Where may you ask has all this farmland gone? Some has been lost to erosion and can now be found at the bottom of our lakes, rivers, and even the Gulf of Mexico. However, most of it is now paved. It is either a suburban yard, a school, a strip mall, a parking lot, or a church. At this rate, the most endangered ecosystem in the U.S. will not be prairie (that will be long gone), it will be farmland.

Instead of plowing up prairie, perhaps we need to take a closer, much closer, look at our zoning laws that allow us to pave anything for any purpose. Perhaps we need to declare farmland an threatened commodity. This is particularly needed in suburban areas where farmers, out of necessity, have to subdivide their land because taxes have increased to a level where they can no longer afford to farm their land.

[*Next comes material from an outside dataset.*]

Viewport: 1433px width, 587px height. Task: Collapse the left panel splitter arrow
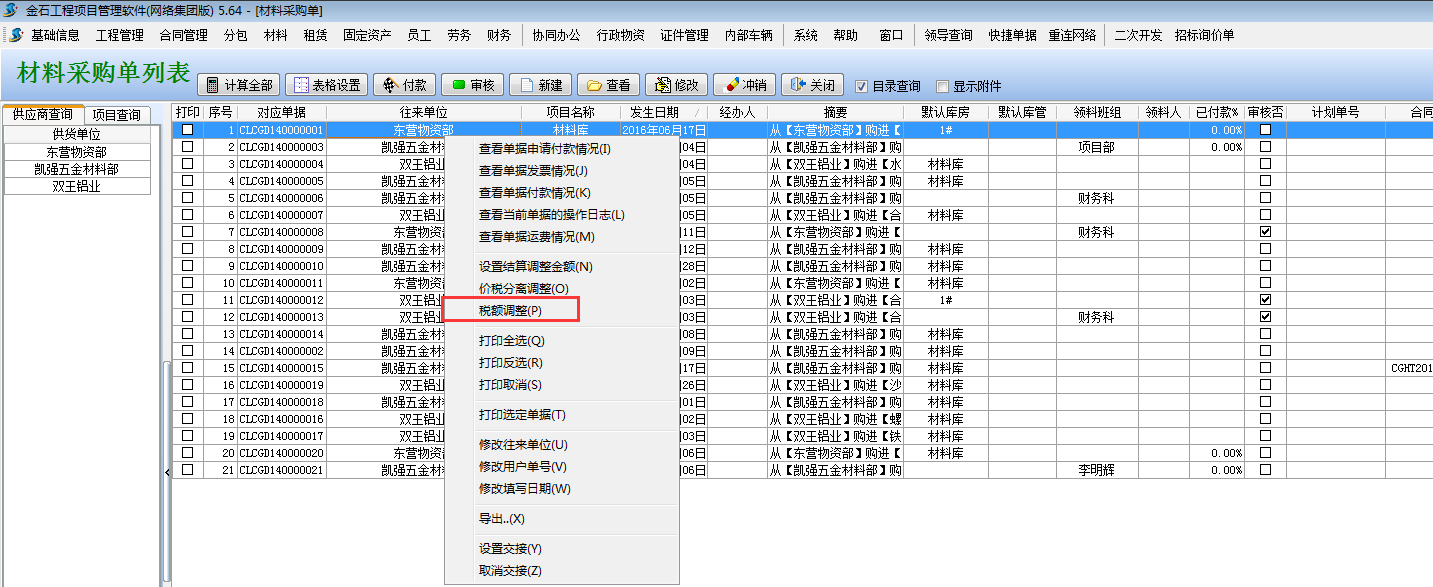(x=167, y=470)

Churches are as guilty of this transformation from farmland to pavement as anyone. In Alexandria alone three new churches have been built in the last 5 years that have consumed nearly 40 acres of crop land. In suburban areas surrounding the Twin Cities it is even worse. Churches need to be leaders in this area by redeveloping areas in down towns and main streets. Otherwise, they're taking food directly from the mouths of those who need it.